Here on a loading dock at JFK airport, workers are hauling Natuzzi's ice out of freezers onto catering trucks. The ice will be used by thirsty JetBlue passengers.
Mr. NATUZZI: It's close to, I'd say, about five percent of our business. They bring in the revenue to say the least.
FERTIG: Natuzzi says he makes six to seven million dollars a year in revenue, and he'd like to make more. Ideally, one way to do that would be to sell to big supermarkets. But he shows me why that's not possible.
At a Waldbaum's supermarket on Long Island, Natuzzi points to a freezer filled with ice made by a big Canadian competitor, Arctic Glacier.
Mr. NATUZZI: Most of the products now are outsourced and coming from out of state and coming from bigger organizations.
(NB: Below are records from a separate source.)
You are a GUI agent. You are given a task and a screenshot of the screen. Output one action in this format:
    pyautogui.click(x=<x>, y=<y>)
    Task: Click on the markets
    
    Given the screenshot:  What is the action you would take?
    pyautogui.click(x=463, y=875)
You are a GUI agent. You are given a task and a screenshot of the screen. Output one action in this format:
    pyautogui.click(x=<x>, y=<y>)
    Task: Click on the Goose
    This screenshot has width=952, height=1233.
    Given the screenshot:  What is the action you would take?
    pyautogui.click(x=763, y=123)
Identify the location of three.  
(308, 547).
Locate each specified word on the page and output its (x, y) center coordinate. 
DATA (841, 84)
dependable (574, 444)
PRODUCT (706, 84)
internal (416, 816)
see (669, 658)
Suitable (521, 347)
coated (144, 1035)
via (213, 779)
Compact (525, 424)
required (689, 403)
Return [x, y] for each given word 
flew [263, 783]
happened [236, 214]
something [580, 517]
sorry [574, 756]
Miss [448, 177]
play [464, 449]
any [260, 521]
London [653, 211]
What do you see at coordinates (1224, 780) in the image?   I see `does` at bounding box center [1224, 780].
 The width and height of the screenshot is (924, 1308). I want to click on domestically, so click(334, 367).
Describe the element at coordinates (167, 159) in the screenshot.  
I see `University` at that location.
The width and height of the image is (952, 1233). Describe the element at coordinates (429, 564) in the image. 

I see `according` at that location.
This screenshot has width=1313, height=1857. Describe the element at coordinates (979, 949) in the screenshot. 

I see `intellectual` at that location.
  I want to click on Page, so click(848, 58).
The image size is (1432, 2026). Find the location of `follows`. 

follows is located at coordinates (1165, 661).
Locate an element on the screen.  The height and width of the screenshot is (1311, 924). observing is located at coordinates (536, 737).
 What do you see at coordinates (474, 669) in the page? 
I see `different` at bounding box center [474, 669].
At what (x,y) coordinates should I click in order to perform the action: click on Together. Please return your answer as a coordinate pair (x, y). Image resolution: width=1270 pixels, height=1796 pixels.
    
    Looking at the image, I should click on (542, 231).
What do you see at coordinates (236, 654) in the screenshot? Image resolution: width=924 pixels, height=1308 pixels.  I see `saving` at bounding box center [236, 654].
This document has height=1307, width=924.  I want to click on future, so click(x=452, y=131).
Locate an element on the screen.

And it's really not beneficial for any small business, because they're not able to do business within the community.
FERTIG: In the past 15 years, the number of ice wholesalers like Natuzzi Brothers has shrunk from around 3000 to just around 500, according to the International Packaged Ice Association. Executive director Jane McEwan says that's because chain stores like Walmart don't want multiple vendors.
Ms. JANE MCEWAN (Executive Director, International Packaged Ice Association): When they went to consolidated purchasing, it caused a lot of the wholesale ice producers to lose their local Walmarts as a customer.
FERTIG: McEwan says almost half of the wholesale ice market is now controlled by three big companies. They're so dominant they've been investigated by antitrust regulators for price fixing - and two of the companies paid settlements. This level of consolidation is unusual, says Awi Federgruen, a professor at Columbia Business School in New York. That's partly due to the nature of the product.
AWI FEDERGRUEN (Professor, Columbia Business School): Relatively speaking, as you can imagine, a product like packaged ice - how much of a difference really could there be between one type of packaged ice and the other?
FERTIG: Natuzzi Brothers isn't just up against big ice companies. A lot of its competition comes from gas stations, convenience stores, and any small retailer with an icemaker that can bag its own product.
After growing up in the ice industry, John Natuzzi appears pretty cool about the hard road ahead. He says ice is something people will always need. So he's trying to increase business with existing customers, while also seeking out new ones.
Mr. NATUZZI: We've partnered with some ice cream distributors and they're able to utilize their networks. And it's working well for us. You know, you've got to be creative nowadays.
FERTIG: Still, he says he can't even think of passing his family's company on to a fifth generation - if there is one someday.
Mr. NATUZZI: I wouldn't imagine passing this along to anybody at the moment, given the state of the economy. You know, there's a lot of different things out there that we need to really put under our belt before I would consider doing something like that.
FERTIG: Right now, he says, he's simply hoping for a long hot summer.
For NPR News, I'm Beth Fertig in New York.